Isle of the Dead (Mark Robson / U.S., 1945):

Böcklin's painting is readily acknowledged, though the Ibsen of The Lady from the Sea looms just as significantly amid Val Lewton's Nordic influences. The theme is pestilence in the time of militarism, "he follows the wars" astride a pale horse. Greece ca. 1912 is an endless night, soldiers work overtime to bury contaminated corpses, the grimly obsessed general (Boris Karloff) dubs himself "The Watchdog." The cemetery island receives him and the American journalist (Marc Cramer), watched over by a statue of Cerberus ("He only guards the dead, I have to worry about the living"). At the cliffside mansion owned by the Swiss archeologist (Jason Robards, Sr.), a stage for the morbid intrigue of wanderers and refugees—a cast-whittling surge of plague triggers the debate between science (Ernst Deutsch as the fatigued physician) and mysticism (the threat of "Vorvolaka," a nightmarish mutation of ancient mythology). "We'll see who dies and who is saved." The most purely elemental of Lewton's visions, sacramental fire for Hermes and purifying swirls of water and the flag flapping in the wind, as lugubrious as it needs to be.

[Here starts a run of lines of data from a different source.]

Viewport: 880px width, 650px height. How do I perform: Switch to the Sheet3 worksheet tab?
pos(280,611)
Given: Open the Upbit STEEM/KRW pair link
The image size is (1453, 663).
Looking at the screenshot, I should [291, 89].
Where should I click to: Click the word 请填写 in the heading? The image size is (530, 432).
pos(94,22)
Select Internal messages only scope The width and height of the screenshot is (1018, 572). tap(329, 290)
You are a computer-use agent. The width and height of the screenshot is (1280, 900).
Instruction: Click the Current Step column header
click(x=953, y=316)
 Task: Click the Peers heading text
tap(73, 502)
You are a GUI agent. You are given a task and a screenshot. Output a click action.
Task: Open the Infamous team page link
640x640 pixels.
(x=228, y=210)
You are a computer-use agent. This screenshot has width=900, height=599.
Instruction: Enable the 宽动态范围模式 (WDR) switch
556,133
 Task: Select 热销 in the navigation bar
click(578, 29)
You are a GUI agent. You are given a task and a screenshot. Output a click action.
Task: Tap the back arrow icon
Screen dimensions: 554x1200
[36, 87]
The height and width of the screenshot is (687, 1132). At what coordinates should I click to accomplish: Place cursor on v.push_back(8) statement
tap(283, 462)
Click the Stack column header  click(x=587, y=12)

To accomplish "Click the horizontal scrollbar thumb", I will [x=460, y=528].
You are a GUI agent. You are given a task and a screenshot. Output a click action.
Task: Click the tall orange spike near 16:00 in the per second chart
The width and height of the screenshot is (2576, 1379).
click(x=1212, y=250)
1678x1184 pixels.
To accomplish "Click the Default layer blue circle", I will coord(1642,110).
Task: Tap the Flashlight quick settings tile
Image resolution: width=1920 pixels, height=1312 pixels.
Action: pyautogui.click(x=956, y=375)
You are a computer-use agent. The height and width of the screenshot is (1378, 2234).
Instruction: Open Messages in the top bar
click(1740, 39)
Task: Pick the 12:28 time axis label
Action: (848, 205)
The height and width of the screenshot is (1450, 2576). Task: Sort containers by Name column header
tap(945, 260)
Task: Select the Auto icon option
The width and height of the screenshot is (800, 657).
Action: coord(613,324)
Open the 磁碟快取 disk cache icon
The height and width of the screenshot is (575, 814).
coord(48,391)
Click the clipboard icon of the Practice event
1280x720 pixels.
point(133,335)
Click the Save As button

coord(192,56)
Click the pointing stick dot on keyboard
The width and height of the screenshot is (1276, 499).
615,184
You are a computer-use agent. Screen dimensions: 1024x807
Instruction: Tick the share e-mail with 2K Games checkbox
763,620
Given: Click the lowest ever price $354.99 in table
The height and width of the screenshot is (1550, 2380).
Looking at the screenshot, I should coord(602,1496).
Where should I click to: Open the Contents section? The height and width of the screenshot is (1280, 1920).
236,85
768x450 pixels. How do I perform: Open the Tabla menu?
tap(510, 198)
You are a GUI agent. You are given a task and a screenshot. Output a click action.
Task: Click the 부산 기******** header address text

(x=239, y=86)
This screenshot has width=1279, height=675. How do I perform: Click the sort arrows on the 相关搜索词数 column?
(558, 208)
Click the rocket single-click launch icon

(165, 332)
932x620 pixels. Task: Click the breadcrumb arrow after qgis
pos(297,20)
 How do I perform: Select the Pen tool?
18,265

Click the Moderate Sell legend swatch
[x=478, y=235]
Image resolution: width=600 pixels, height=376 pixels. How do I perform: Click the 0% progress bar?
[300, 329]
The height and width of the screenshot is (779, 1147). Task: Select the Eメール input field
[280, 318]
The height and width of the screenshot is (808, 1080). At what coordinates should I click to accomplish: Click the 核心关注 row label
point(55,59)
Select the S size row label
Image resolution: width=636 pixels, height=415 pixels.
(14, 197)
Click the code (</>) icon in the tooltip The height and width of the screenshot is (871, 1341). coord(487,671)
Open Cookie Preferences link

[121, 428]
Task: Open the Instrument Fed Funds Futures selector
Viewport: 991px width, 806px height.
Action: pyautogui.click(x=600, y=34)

A political-spiritual crisis for the complex allegory of the rise and fall of tyrants, a "contagion of the soul" for the heavy-spirited landscape. Old superstitions seep into the young gypsy servant (Ellen Drew) and madness into the British colonel's widow (Katherine Emery), whose greatest fear comes to life in a composition of stony crypt and echoing drip. (A dollop of Poe's "Premature Burial" perks up Mark Robson's direction with flowing gown and trident.) "Fight death all your life, then die, knowing you know nothing," two years later there's Camus with La Peste. With Helene Thimig, Alan Napier, Sherry Hall, and Skelton Knaggs. In black and white.